"""
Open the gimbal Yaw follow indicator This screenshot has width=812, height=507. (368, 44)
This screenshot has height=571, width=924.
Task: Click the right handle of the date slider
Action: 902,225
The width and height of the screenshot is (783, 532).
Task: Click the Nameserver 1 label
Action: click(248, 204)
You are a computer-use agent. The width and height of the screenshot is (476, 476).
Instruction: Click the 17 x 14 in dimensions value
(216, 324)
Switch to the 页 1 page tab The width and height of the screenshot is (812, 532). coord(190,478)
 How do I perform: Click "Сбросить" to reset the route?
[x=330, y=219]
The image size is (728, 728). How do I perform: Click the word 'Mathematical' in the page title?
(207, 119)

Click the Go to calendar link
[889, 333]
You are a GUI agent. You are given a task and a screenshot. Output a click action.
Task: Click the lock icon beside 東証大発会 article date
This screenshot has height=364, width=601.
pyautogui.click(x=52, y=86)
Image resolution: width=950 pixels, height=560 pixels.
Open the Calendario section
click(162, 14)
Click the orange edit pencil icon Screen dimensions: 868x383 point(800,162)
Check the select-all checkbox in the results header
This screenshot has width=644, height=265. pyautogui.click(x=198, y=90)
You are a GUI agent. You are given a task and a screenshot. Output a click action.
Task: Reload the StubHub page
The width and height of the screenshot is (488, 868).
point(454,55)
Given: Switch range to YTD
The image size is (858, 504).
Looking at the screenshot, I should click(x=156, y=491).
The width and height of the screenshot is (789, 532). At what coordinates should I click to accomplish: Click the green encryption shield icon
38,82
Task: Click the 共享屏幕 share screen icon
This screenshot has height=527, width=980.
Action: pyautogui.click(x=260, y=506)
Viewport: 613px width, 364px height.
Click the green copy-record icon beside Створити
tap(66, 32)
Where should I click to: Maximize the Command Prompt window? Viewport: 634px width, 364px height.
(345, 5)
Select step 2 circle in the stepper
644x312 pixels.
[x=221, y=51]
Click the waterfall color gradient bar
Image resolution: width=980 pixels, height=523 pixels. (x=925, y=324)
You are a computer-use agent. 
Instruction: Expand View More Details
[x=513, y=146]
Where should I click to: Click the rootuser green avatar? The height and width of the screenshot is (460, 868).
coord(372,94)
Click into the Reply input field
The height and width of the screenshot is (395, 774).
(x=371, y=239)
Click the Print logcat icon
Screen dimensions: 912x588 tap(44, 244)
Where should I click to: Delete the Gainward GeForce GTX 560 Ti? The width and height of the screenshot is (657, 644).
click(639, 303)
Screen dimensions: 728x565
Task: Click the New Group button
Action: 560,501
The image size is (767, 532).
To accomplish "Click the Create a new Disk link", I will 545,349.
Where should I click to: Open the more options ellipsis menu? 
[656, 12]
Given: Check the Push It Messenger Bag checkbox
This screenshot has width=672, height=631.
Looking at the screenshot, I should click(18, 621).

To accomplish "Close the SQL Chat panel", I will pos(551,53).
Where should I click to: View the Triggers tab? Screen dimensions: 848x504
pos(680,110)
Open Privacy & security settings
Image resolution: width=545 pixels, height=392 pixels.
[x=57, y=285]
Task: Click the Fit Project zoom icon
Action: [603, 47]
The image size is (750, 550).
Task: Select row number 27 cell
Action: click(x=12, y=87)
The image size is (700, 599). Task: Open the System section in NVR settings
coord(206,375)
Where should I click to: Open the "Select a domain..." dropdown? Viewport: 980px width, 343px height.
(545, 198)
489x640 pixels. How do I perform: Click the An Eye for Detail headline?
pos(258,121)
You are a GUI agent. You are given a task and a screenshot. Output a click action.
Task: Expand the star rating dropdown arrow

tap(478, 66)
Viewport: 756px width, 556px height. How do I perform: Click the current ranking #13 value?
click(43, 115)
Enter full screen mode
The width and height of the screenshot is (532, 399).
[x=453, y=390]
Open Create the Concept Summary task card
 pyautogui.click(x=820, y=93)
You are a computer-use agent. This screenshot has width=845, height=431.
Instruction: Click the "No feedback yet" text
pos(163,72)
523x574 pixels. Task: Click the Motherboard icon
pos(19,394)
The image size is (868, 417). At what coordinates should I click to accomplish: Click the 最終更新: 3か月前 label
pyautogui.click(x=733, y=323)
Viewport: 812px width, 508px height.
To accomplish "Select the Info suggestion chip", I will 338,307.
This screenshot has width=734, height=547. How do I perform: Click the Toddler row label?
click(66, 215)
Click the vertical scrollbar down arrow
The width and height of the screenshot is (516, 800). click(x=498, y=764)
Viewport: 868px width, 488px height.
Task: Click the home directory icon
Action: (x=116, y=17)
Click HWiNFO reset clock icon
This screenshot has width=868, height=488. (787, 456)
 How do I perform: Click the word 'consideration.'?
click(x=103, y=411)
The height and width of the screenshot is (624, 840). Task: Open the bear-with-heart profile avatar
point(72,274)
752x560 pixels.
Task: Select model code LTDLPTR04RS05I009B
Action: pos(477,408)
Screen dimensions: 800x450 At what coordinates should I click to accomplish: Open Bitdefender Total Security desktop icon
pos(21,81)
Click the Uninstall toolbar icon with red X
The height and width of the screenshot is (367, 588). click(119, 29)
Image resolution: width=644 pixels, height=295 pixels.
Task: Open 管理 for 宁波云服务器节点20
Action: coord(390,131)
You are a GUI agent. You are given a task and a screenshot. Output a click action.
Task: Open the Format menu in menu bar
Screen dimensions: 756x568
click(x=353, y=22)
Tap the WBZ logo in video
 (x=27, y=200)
"""
## TASK BRIEF
Give only the number of lines in the material above where the string "will" appears.

## OUTPUT FOR THIS TASK
3